- Arboleda, Valerie A;
- Lee, Hane;
- Dorrani, Naghmeh;
- Zadeh, Neda;
- Willis, Mary;
- Macmurdo, Colleen Forsyth;
- Manning, Melanie A;
- Kwan, Andrea;
- Hudgins, Louanne;
- Barthelemy, Florian;
- Miceli, M Carrie;
- Quintero-Rivera, Fabiola;
- Kantarci, Sibel;
- Strom, Samuel P;
- Deignan, Joshua L;
- UCLA Clinical Genomics Center;
- Grody, Wayne W;
- Vilain, Eric;
- Nelson, Stanley F
Chromatin remodeling through histone acetyltransferase (HAT) and histone deactylase (HDAC) enzymes affects fundamental cellular processes including the cell-cycle, cell differentiation, metabolism, and apoptosis.
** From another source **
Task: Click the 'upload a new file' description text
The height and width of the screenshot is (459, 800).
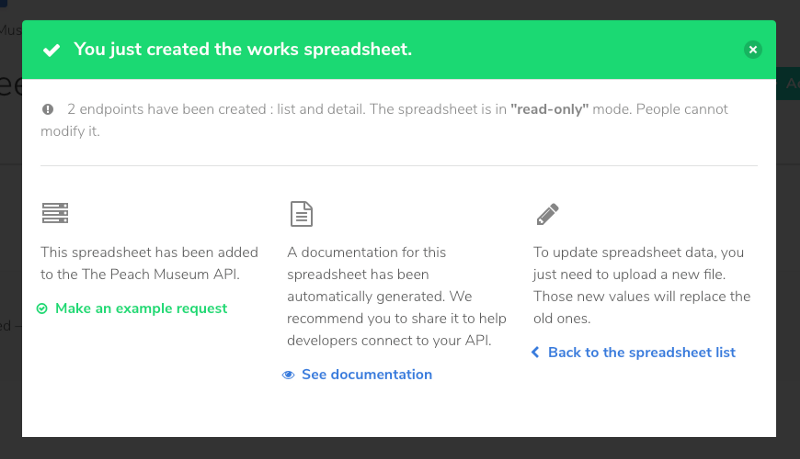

Nonsense mutations in genes that are involved in histone acetylation and deacetylation result in multiple congenital anomalies with most individuals displaying significant developmental delay, microcephaly and dysmorphism. Here, we report a syndrome caused by de novo heterozygous nonsense mutations in KAT6A (a.k.a., MOZ, MYST3) identified by clinical exome sequencing (CES) in four independent families. The same de novo nonsense mutation (c.3385C>T [p.Arg1129∗]) was observed in three individuals, and the fourth individual had a nearby de novo nonsense mutation (c.3070C>T [p.Arg1024∗]). Neither of these variants was present in 1,815 in-house exomes or in public databases. Common features among all four probands include primary microcephaly, global developmental delay including profound speech delay, and craniofacial dysmorphism, as well as more varied features such as feeding difficulties, cardiac defects, and ocular anomalies. We further demonstrate that KAT6A mutations result in dysregulation of H3K9 and H3K18 acetylation and altered P53 signaling. Through histone and non-histone acetylation, KAT6A affects multiple cellular processes and illustrates the complex role of acetylation in regulating development and disease.